We hear much banter about epidemics, pandemics, and immunity. Health is a terribly misunderstood subject fueled by fear and greed. The idea of artificially induced “herd immunity” to disease is implausible when relying on man-conceived mechanisms. Yet innate immunity is certainly God’s plan and His will is for all to live out their lives—until content to go home. Living in a “healthy state” of body, soul (mind, will, emotions) and Spirit IS immunity to any and all disease.
How can immunity to the enemy’s denigrations–even cancer– be attained? Ask yourself this: When “a bug goes around” in a school or work place, why do some “get it” and some not? It would be wrong to plead the “insurance” of vaccinations. Throughout history many have proven, it is those who are balanced and healthy in body, soul and spirit who demonstrate the most reliable immunity to disease. Dr. Albert Schweitzer and God’s great “general”, John G. Lake are two whose lives illustrate this truth.
[I recommend you read Rethinking Pasteur’s Germ Theory by Nancy Appleton and/or Sick and Tired? by Dr. Robert Young for well researched insights into the true nature of physical disease.]
A pivotal time for me was the moment I realized God actually knew my name. My prayer life then soared, and I
heard myself praying to live so that I could encourage others to realize how much God loves them individually. I believe the greatest obstacle to healing is not grasping how much God loves each of us regardless of our imperfections and sin. We lose wonderful people to disease and blame God, but we don’t know the condemnation and unworthiness they may have felt deep in their hearts or the confusion in the minds of those trying to pray for them. How sad this must make our Lord.

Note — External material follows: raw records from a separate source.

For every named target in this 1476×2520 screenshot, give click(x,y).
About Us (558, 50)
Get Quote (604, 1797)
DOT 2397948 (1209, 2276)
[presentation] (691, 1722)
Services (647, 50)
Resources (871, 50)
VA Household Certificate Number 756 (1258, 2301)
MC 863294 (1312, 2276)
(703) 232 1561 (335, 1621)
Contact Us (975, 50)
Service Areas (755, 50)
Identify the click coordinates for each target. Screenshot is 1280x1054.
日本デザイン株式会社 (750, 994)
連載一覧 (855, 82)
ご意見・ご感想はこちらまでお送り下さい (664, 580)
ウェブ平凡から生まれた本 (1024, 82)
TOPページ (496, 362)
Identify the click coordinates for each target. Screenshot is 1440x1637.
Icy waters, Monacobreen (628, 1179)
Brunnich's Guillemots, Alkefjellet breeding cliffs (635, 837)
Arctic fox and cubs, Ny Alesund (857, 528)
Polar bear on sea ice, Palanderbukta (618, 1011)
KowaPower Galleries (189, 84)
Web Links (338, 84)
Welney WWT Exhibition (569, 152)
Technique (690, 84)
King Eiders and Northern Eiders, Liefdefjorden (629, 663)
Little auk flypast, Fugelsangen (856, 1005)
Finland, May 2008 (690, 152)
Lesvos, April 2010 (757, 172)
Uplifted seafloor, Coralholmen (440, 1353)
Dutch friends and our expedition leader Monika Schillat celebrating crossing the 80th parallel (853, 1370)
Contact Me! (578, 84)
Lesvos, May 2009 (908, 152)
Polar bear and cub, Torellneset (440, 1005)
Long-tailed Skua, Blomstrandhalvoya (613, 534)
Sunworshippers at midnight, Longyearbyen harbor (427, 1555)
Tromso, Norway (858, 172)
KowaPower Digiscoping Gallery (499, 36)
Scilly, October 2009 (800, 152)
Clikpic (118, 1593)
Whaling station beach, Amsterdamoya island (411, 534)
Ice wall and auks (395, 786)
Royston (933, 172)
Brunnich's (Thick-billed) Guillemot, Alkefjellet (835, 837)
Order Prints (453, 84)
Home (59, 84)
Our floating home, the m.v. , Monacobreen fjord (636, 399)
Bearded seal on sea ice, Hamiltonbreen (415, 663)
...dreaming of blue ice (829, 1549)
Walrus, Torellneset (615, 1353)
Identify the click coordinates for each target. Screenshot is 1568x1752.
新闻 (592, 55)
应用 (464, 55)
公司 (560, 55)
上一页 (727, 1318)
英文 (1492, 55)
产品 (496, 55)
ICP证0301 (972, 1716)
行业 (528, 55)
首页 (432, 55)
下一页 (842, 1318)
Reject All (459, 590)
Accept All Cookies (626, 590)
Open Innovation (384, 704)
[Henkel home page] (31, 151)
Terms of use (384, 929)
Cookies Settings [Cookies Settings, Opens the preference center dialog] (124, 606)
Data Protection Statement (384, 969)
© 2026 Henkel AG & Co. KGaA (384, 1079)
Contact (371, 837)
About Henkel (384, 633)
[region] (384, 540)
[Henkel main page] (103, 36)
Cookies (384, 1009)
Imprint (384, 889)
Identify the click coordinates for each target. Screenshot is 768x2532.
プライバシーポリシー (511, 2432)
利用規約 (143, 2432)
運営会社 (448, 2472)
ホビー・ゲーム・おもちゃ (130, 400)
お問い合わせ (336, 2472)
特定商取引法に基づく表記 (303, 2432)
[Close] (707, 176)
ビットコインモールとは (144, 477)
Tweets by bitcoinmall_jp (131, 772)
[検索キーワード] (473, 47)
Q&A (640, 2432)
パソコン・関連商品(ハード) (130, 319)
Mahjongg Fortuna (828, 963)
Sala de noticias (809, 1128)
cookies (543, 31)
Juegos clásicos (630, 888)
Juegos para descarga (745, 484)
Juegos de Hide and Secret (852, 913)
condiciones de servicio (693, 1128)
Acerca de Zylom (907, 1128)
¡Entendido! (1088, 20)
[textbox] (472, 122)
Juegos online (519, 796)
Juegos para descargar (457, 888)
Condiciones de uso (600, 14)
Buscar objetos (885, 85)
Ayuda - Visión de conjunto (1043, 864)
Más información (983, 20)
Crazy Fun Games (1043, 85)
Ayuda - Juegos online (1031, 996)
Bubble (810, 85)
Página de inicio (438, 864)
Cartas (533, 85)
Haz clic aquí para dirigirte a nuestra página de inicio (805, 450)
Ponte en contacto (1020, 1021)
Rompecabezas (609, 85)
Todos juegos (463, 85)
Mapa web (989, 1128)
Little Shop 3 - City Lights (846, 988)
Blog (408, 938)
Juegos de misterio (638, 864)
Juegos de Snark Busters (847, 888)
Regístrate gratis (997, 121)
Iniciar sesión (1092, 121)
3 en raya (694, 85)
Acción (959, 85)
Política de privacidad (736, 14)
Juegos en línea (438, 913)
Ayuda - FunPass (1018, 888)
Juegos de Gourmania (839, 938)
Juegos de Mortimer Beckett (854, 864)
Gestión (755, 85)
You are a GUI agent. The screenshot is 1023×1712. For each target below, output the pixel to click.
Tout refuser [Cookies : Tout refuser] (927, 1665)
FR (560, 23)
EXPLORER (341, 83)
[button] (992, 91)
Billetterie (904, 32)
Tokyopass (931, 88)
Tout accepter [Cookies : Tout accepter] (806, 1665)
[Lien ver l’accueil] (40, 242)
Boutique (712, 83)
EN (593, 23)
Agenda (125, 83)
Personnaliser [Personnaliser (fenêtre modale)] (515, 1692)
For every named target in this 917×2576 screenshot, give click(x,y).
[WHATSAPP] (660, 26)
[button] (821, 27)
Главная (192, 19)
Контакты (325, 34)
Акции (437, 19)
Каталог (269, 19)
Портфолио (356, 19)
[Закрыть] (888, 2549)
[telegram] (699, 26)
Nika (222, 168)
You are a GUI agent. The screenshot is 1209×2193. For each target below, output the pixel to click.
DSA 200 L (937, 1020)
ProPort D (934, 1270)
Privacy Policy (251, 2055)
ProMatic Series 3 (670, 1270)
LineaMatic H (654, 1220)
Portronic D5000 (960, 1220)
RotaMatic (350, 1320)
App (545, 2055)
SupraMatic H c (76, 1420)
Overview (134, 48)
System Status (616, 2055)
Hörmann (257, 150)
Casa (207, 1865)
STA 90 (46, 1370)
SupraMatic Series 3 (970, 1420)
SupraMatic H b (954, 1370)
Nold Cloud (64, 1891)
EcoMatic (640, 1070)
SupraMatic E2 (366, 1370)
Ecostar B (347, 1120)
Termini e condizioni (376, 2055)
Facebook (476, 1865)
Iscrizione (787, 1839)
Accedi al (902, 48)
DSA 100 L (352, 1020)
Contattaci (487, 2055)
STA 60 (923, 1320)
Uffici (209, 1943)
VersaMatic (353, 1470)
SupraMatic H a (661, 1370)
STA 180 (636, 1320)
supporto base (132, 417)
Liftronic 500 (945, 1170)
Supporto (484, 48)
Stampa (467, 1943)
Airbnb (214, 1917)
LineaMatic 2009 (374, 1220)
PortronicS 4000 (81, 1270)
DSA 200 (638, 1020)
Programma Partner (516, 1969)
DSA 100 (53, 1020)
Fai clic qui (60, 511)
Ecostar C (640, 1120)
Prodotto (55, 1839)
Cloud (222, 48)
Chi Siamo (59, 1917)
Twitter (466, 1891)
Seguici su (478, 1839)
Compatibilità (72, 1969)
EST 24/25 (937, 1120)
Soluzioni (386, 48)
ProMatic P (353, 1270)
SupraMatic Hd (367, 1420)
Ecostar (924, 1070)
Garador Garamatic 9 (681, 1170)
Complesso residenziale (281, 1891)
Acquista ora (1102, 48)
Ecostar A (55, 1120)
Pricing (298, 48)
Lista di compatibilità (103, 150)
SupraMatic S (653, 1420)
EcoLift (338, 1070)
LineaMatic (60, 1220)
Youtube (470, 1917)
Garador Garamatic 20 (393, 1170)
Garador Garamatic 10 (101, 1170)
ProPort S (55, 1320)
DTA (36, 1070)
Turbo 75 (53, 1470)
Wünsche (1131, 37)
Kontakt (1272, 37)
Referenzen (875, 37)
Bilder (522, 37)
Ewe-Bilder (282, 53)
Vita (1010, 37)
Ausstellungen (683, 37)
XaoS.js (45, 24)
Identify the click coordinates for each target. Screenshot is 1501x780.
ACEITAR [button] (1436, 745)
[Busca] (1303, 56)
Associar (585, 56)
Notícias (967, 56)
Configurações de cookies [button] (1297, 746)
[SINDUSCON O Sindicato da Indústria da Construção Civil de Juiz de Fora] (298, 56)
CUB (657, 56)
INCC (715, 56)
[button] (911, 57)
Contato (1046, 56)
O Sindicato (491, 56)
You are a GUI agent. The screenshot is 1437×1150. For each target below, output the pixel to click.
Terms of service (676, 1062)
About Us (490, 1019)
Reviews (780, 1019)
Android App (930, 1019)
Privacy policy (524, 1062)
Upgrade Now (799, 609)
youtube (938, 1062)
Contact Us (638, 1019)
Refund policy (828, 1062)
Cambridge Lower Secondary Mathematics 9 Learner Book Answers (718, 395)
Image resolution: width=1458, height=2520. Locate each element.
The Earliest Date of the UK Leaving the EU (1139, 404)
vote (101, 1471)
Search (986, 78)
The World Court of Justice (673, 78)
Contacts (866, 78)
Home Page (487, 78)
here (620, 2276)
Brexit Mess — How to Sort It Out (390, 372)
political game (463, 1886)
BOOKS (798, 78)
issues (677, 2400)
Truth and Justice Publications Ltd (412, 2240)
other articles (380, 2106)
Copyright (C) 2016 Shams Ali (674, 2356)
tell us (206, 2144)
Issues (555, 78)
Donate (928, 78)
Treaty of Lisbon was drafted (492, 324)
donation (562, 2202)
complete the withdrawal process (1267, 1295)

If God will walk through the valley of the shadow of death with little ol’ me, He will do it with any one of His beloved children who will put their hand in His. It is not because of our own worthiness but because of His faithfulness to His Son’s worthiness freely gifted to us in unconditional love. God’s like a loving parent holding our little hand in his big strong hand as we walk through a dangerous place.
Lasting healing requires inner transformation. Behavior modification is the fruit of such grace rather than the cause of it.